Instructions to follow:
Nothing but the pictures may be left out. Restate the rest of the entries word for word.

*** Opening of Data supplied ***

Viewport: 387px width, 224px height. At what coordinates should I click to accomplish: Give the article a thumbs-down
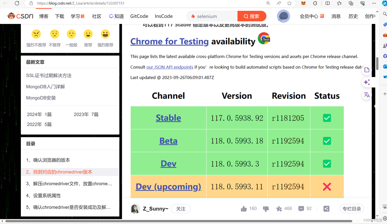tap(266, 208)
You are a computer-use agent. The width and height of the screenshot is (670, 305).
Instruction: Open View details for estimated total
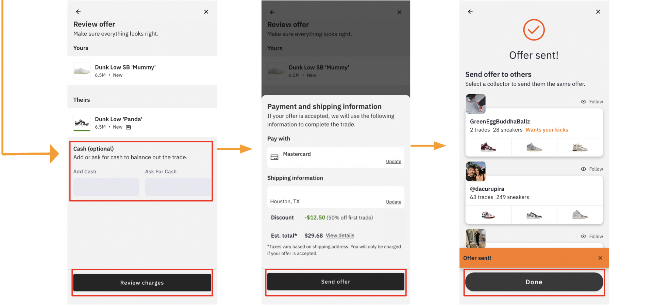(x=340, y=236)
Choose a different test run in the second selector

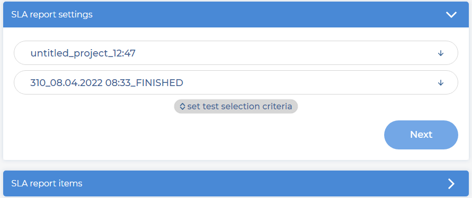(x=236, y=82)
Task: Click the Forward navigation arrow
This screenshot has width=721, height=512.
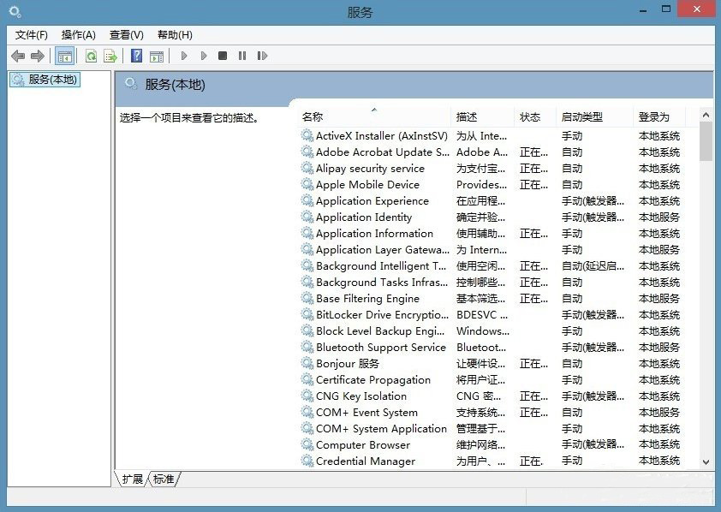Action: coord(38,56)
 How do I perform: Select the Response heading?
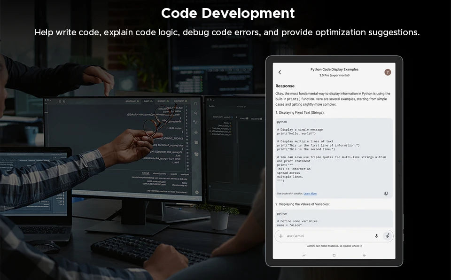285,86
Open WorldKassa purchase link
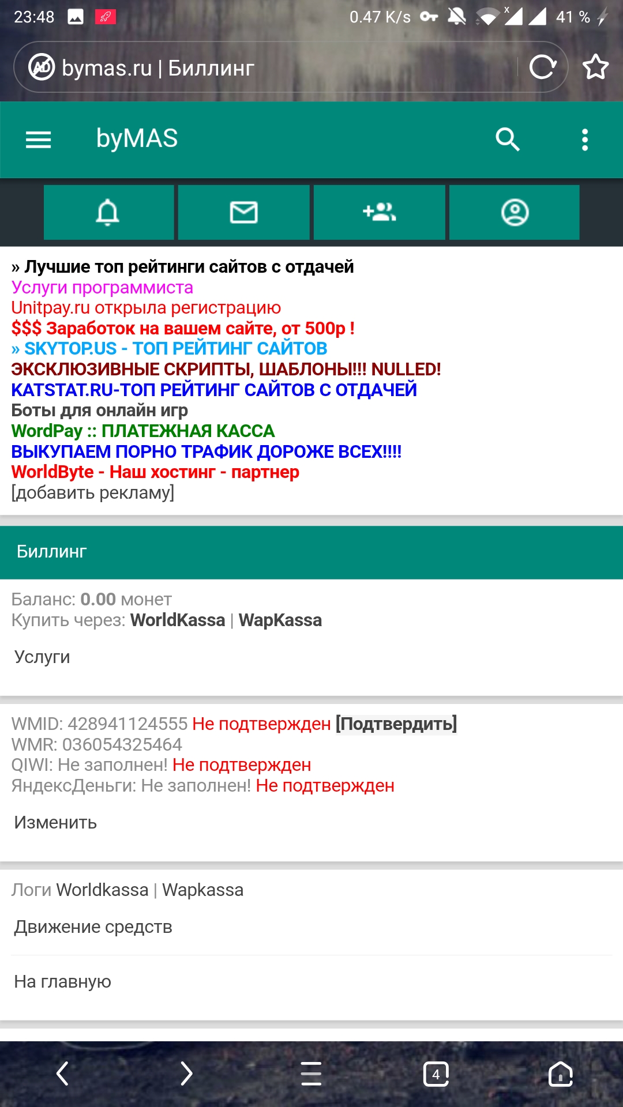This screenshot has width=623, height=1107. point(178,620)
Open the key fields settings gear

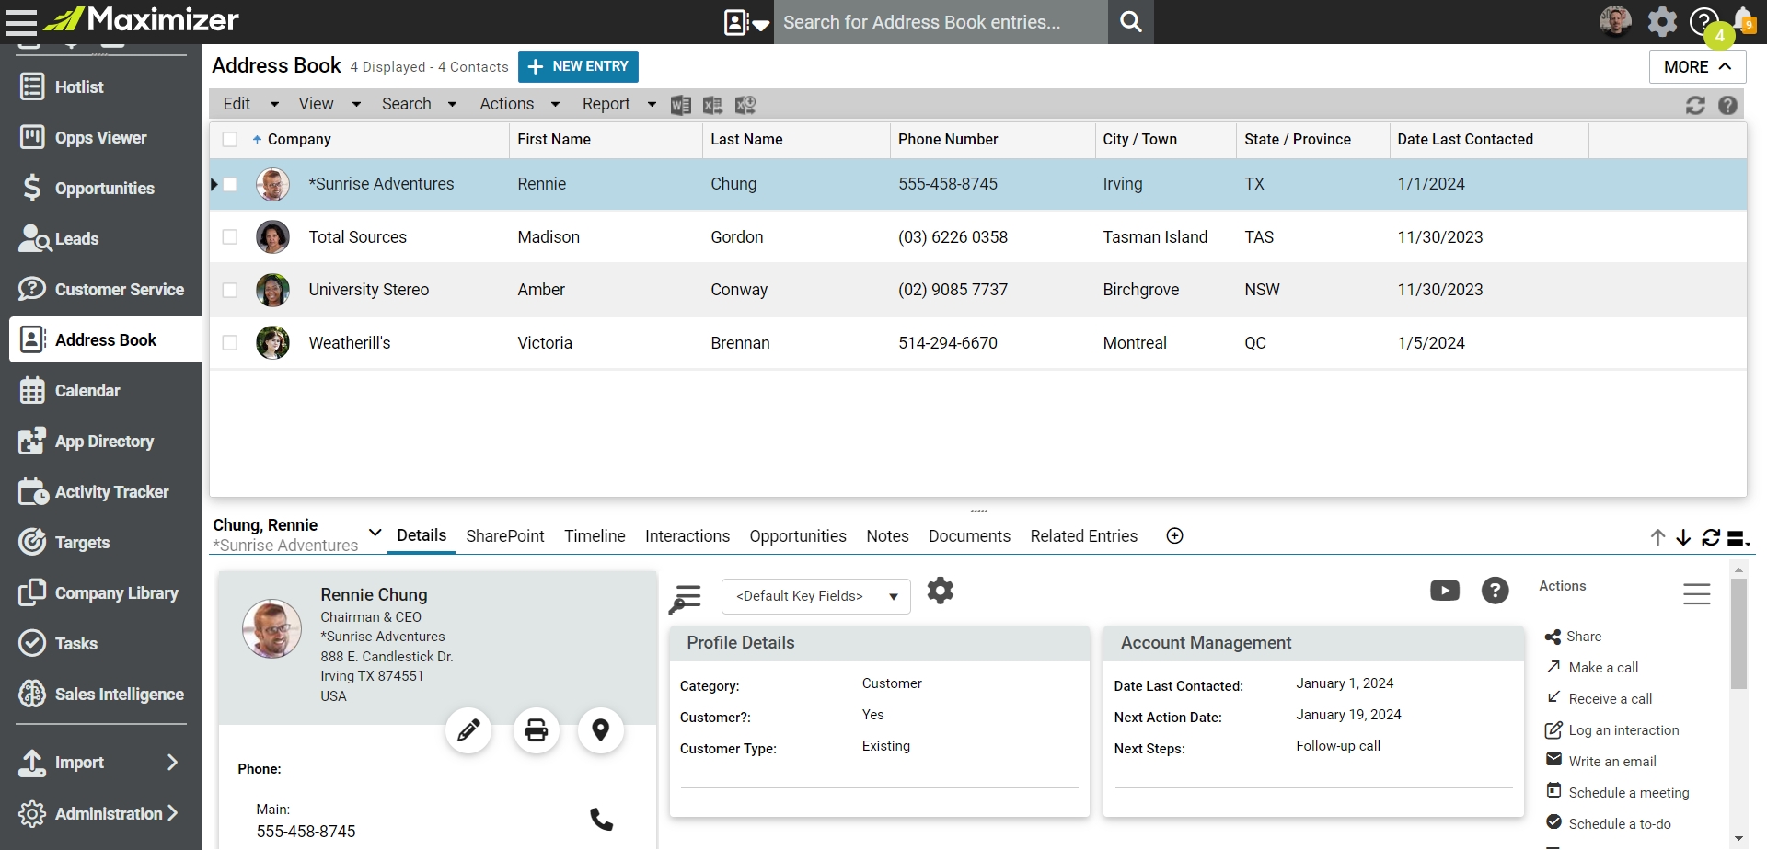[940, 591]
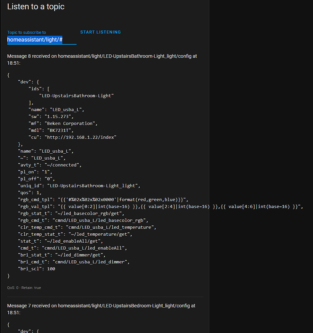Click the Listen to a topic heading
Viewport: 313px width, 333px height.
(x=36, y=7)
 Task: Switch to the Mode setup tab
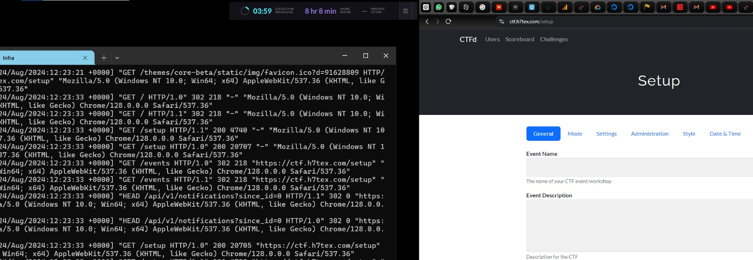pos(575,134)
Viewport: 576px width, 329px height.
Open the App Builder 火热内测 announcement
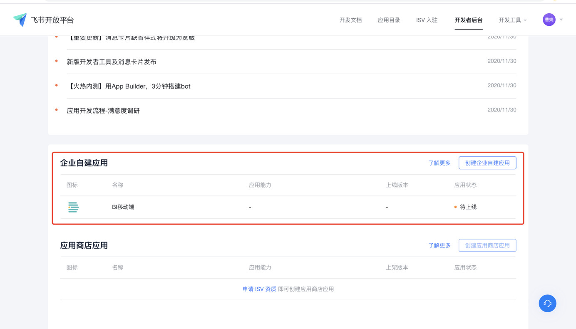pos(129,87)
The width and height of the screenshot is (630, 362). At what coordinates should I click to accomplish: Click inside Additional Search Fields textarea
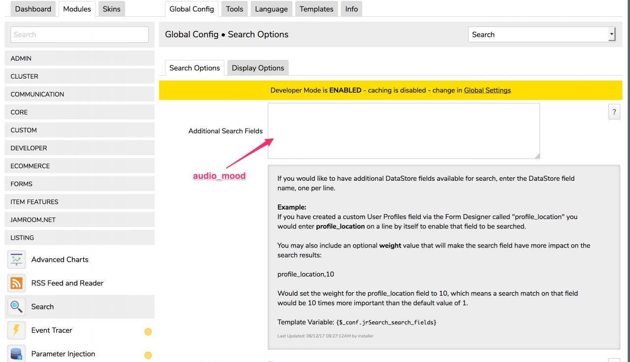pos(404,131)
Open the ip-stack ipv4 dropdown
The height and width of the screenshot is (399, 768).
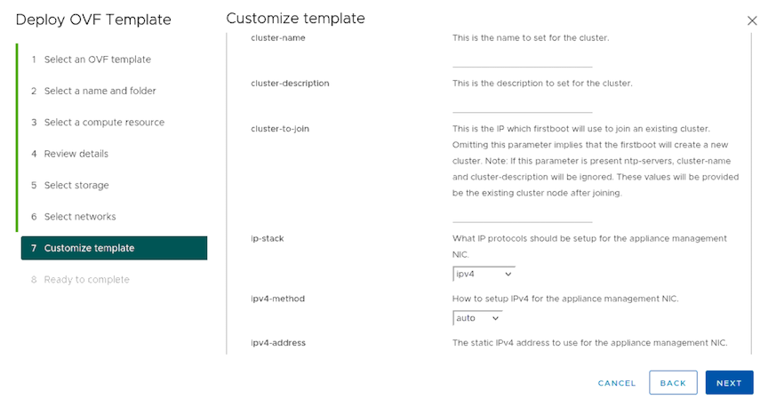click(x=484, y=275)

*** Close of Data supplied ***

Answer:
Viewport: 387px width, 224px height. At what coordinates should I click to accomplish: Give the article a thumbs-down
tap(266, 208)
You are a computer-use agent. The width and height of the screenshot is (670, 305).
Instruction: Open View details for estimated total
(x=340, y=236)
Choose a different test run in the second selector

(x=236, y=82)
Task: Click the Forward navigation arrow
This screenshot has width=721, height=512.
Action: coord(38,56)
 How do I perform: Select the Response heading?
285,86
Open WorldKassa purchase link
This screenshot has width=623, height=1107. point(178,620)
Open the key fields settings gear

[940, 591]
Click the Listen to a topic heading
Viewport: 313px width, 333px height.
(x=36, y=7)
 Task: Switch to the Mode setup tab
pos(575,134)
Viewport: 576px width, 329px height.
Open the App Builder 火热内测 announcement
pos(129,87)
The width and height of the screenshot is (630, 362). At what coordinates should I click to accomplish: Click inside Additional Search Fields textarea
pos(404,131)
Open the ip-stack ipv4 dropdown
The height and width of the screenshot is (399, 768).
click(x=484, y=275)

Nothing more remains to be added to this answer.